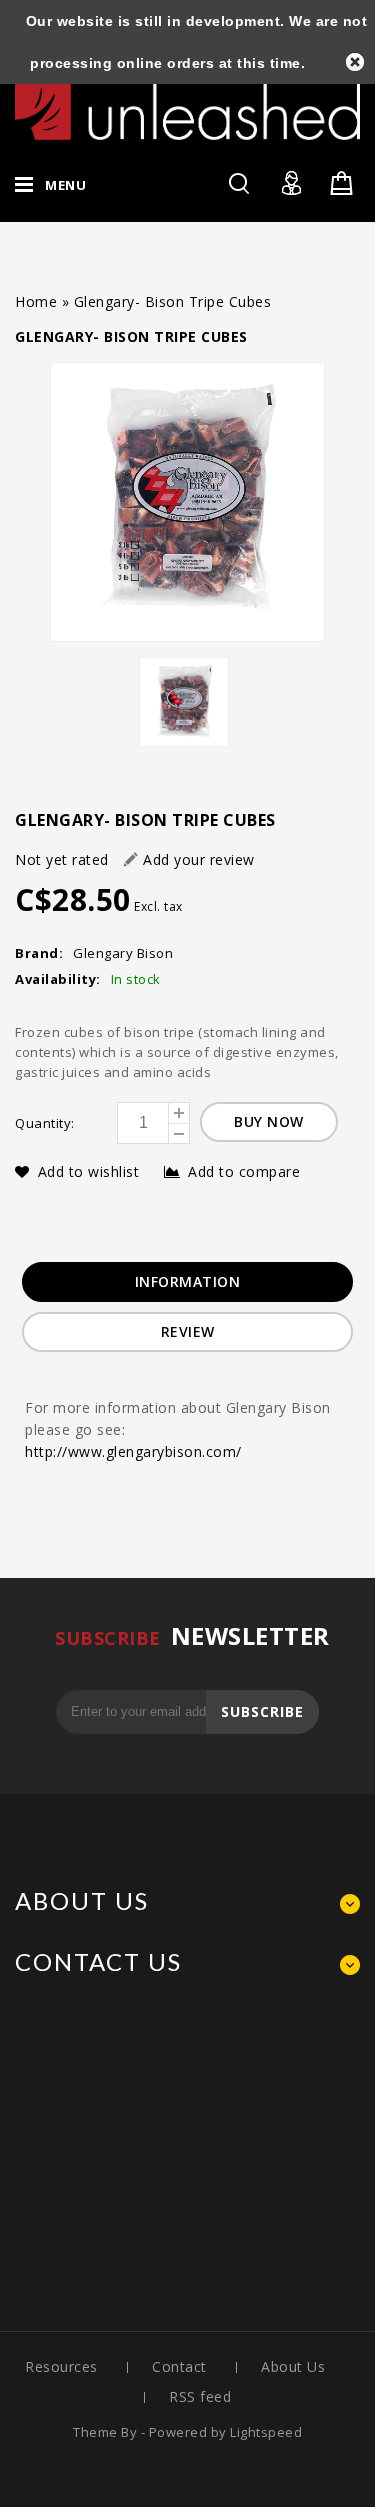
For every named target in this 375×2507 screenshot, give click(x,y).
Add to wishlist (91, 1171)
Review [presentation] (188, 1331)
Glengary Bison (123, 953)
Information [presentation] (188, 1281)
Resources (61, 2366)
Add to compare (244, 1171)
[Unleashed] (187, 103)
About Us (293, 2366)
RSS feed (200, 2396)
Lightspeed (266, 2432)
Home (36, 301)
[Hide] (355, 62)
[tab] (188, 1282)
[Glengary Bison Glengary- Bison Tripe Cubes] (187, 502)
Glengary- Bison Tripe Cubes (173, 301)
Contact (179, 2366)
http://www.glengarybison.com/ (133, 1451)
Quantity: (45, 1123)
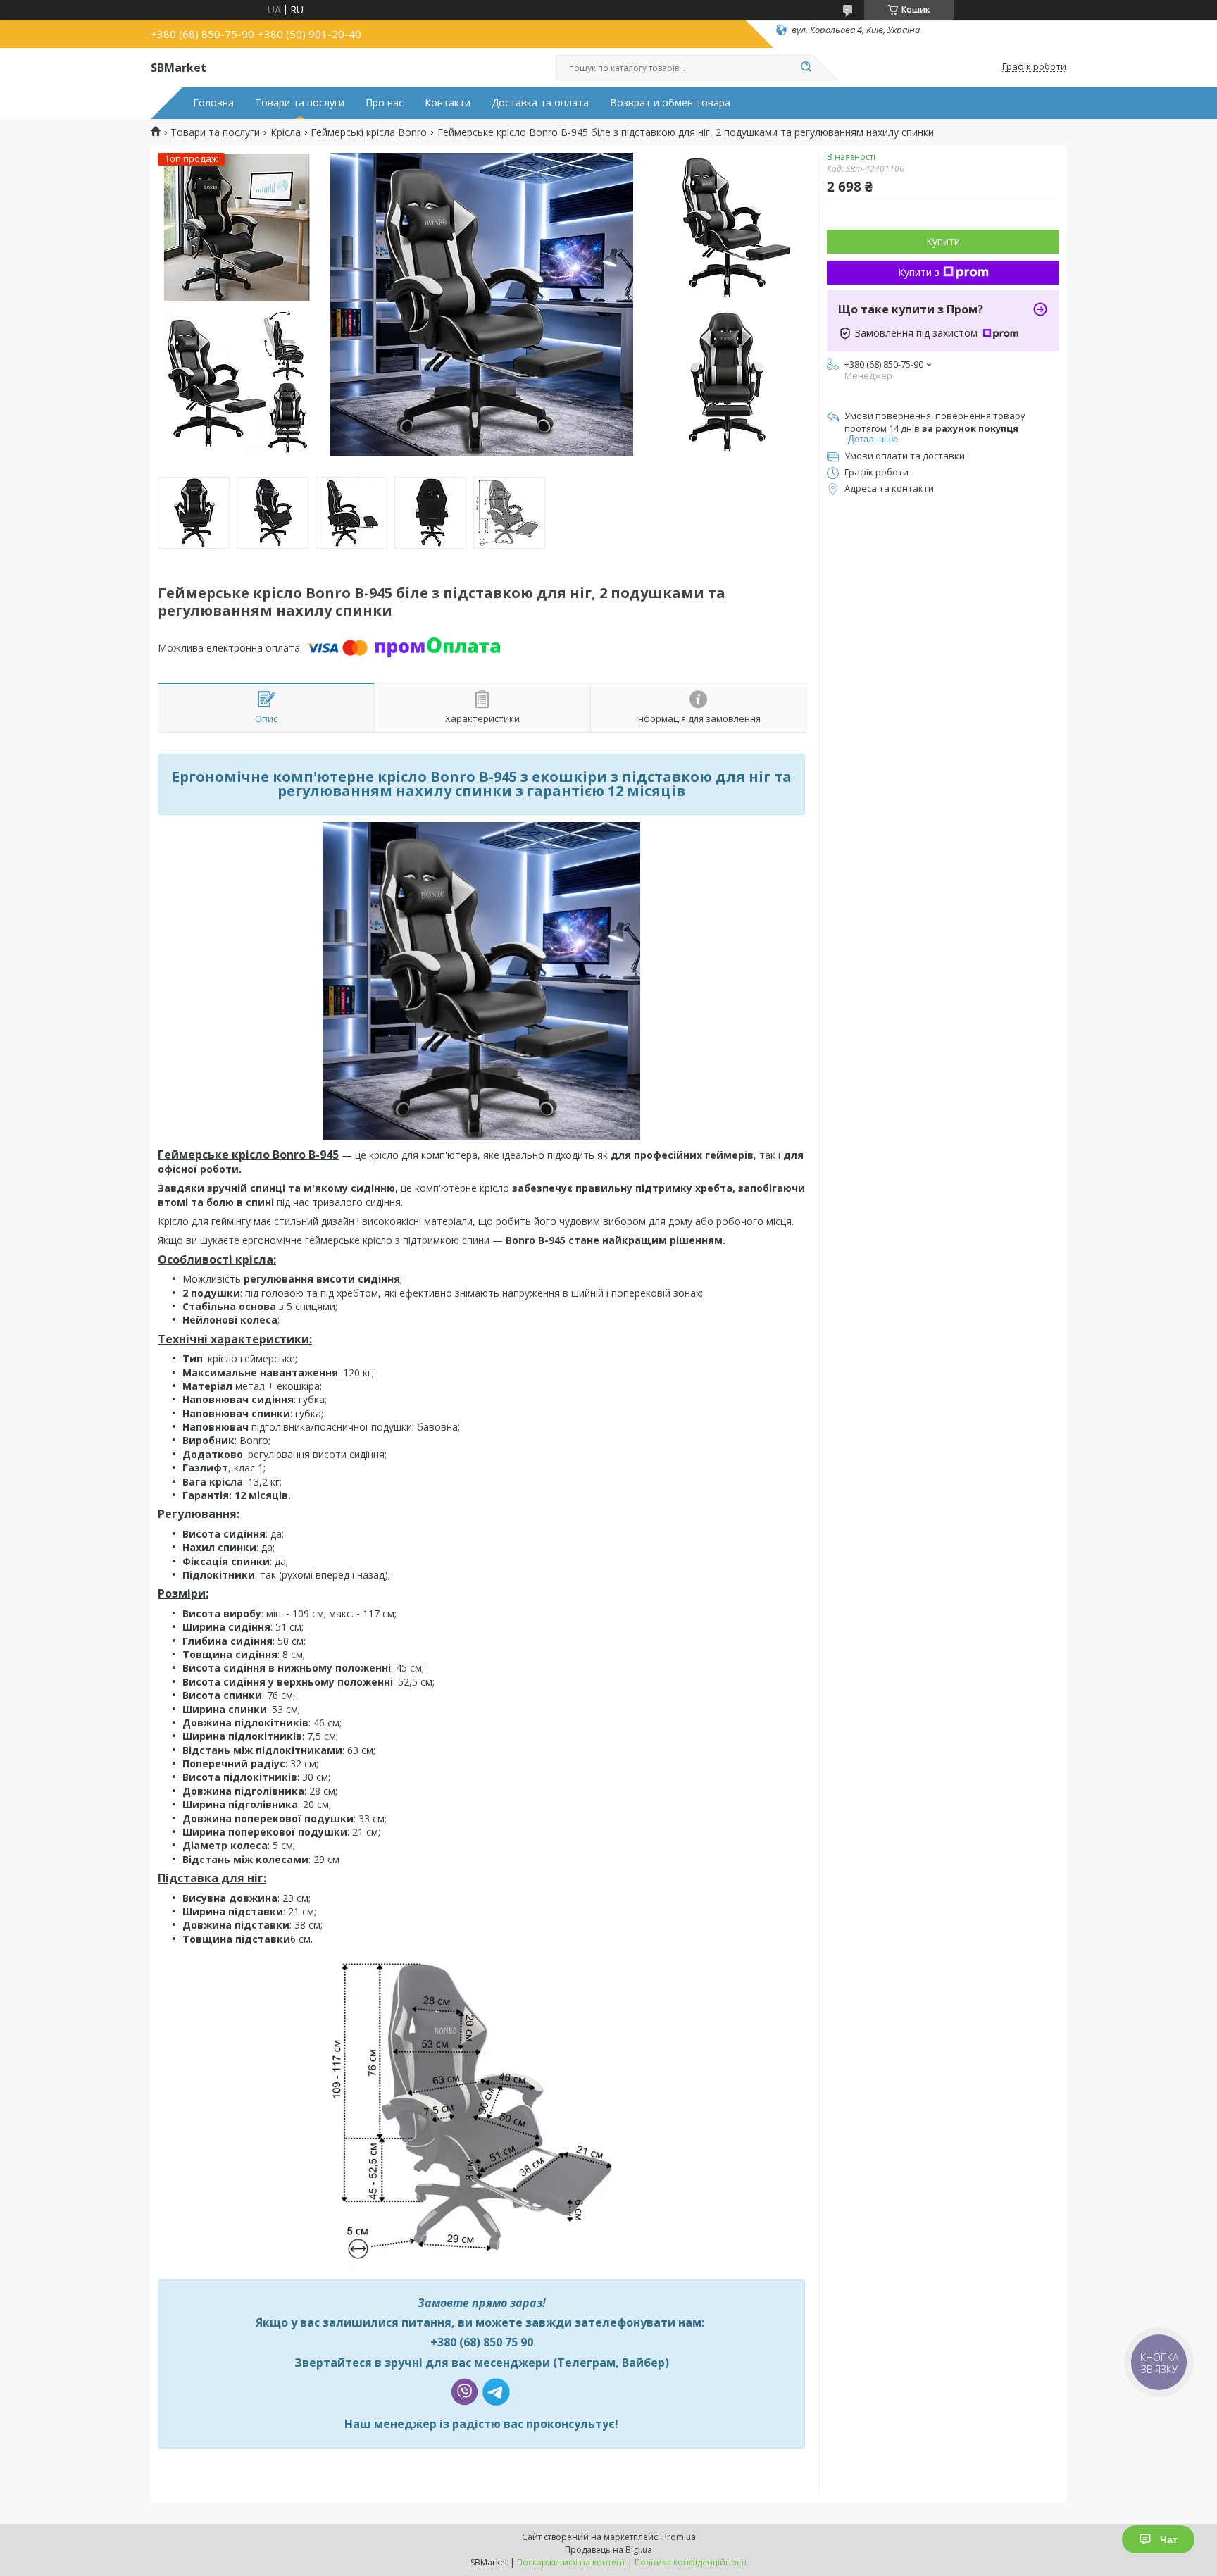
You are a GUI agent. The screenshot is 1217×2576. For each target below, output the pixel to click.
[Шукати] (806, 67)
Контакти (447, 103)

■ ASSIGNMENT ■
If a line in the entries contains the word "Tripe", copy that line out.

■ TASK ANSWER ■
[Glengary Bison Glengary- Bison Tripe Cubes] (187, 502)
Glengary- Bison Tripe Cubes (173, 301)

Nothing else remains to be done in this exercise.